-- START Exercise inputs --

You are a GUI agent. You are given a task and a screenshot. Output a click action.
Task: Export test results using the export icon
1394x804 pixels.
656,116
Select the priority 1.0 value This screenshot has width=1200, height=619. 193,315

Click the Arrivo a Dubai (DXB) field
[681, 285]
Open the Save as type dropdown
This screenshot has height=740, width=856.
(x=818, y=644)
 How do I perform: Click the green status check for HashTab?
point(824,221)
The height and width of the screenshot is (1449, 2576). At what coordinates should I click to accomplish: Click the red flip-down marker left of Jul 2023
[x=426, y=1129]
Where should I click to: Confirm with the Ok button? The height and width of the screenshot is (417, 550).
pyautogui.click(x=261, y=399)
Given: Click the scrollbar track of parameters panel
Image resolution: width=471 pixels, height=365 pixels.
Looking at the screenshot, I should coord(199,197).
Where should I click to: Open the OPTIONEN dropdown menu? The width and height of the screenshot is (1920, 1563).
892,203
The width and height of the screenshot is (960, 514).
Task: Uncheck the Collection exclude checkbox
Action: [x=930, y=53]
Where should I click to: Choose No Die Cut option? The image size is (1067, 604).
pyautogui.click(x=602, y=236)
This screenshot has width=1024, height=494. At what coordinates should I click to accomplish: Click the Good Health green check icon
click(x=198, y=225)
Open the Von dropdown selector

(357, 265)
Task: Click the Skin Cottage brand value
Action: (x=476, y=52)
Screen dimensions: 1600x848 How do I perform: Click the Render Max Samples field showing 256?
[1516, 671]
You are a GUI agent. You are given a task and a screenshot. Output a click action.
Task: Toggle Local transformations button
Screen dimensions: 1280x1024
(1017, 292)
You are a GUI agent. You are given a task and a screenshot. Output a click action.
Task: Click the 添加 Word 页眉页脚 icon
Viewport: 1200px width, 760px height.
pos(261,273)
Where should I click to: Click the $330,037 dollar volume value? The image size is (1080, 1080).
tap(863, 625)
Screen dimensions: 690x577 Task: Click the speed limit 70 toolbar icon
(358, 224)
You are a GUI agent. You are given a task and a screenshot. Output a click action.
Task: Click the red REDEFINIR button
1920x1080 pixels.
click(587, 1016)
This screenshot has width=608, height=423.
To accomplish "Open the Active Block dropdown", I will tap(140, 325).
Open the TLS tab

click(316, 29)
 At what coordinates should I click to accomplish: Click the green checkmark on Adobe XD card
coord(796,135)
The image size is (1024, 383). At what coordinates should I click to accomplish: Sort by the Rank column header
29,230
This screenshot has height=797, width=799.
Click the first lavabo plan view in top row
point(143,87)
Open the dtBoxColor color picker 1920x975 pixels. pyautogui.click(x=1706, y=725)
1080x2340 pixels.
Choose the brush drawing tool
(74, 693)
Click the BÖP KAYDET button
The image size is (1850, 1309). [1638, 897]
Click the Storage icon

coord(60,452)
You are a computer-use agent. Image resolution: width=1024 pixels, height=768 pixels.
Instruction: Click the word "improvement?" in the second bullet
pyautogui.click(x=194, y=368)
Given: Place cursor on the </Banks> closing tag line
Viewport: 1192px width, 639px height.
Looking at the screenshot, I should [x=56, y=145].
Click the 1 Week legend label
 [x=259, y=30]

-- END Exercise inputs --

Task objective =
Rewrite every line of the records above as a numbered list, leaving out the blank lines.

Solution for this task =
1. You are a GUI agent. You are given a task and a screenshot. Output a click action.
2. Task: Export test results using the export icon
3. 1394x804 pixels.
4. 656,116
5. Select the priority 1.0 value This screenshot has width=1200, height=619. 193,315
6. Click the Arrivo a Dubai (DXB) field
7. [681, 285]
8. Open the Save as type dropdown
9. This screenshot has height=740, width=856.
10. (x=818, y=644)
11.  How do I perform: Click the green status check for HashTab?
12. point(824,221)
13. The height and width of the screenshot is (1449, 2576). At what coordinates should I click to accomplish: Click the red flip-down marker left of Jul 2023
14. [x=426, y=1129]
15. Where should I click to: Confirm with the Ok button? The height and width of the screenshot is (417, 550).
16. pyautogui.click(x=261, y=399)
17. Given: Click the scrollbar track of parameters panel
18. Image resolution: width=471 pixels, height=365 pixels.
19. Looking at the screenshot, I should coord(199,197).
20. Where should I click to: Open the OPTIONEN dropdown menu? The width and height of the screenshot is (1920, 1563).
21. 892,203
22. The width and height of the screenshot is (960, 514).
23. Task: Uncheck the Collection exclude checkbox
24. Action: [x=930, y=53]
25. Where should I click to: Choose No Die Cut option? The image size is (1067, 604).
26. pyautogui.click(x=602, y=236)
27. This screenshot has width=1024, height=494. At what coordinates should I click to accomplish: Click the Good Health green check icon
28. click(x=198, y=225)
29. Open the Von dropdown selector
30. (357, 265)
31. Task: Click the Skin Cottage brand value
32. Action: (x=476, y=52)
33. Screen dimensions: 1600x848 How do I perform: Click the Render Max Samples field showing 256?
34. [1516, 671]
35. You are a GUI agent. You are given a task and a screenshot. Output a click action.
36. Task: Toggle Local transformations button
37. Screen dimensions: 1280x1024
38. (1017, 292)
39. You are a GUI agent. You are given a task and a screenshot. Output a click action.
40. Task: Click the 添加 Word 页眉页脚 icon
41. Viewport: 1200px width, 760px height.
42. pos(261,273)
43. Where should I click to: Click the $330,037 dollar volume value? The image size is (1080, 1080).
44. tap(863, 625)
45. Screen dimensions: 690x577 Task: Click the speed limit 70 toolbar icon
46. (358, 224)
47. You are a GUI agent. You are given a task and a screenshot. Output a click action.
48. Task: Click the red REDEFINIR button
49. 1920x1080 pixels.
50. click(587, 1016)
51. This screenshot has width=608, height=423.
52. To accomplish "Open the Active Block dropdown", I will tap(140, 325).
53. Open the TLS tab
54. click(316, 29)
55.  At what coordinates should I click to accomplish: Click the green checkmark on Adobe XD card
56. coord(796,135)
57. The image size is (1024, 383). At what coordinates should I click to accomplish: Sort by the Rank column header
58. 29,230
59. This screenshot has height=797, width=799.
60. Click the first lavabo plan view in top row
61. point(143,87)
62. Open the dtBoxColor color picker 1920x975 pixels. pyautogui.click(x=1706, y=725)
63. 1080x2340 pixels.
64. Choose the brush drawing tool
65. (74, 693)
66. Click the BÖP KAYDET button
67. The image size is (1850, 1309). [1638, 897]
68. Click the Storage icon
69. coord(60,452)
70. You are a computer-use agent. Image resolution: width=1024 pixels, height=768 pixels.
71. Instruction: Click the word "improvement?" in the second bullet
72. pyautogui.click(x=194, y=368)
73. Given: Place cursor on the </Banks> closing tag line
74. Viewport: 1192px width, 639px height.
75. Looking at the screenshot, I should [x=56, y=145].
76. Click the 1 Week legend label
77.  [x=259, y=30]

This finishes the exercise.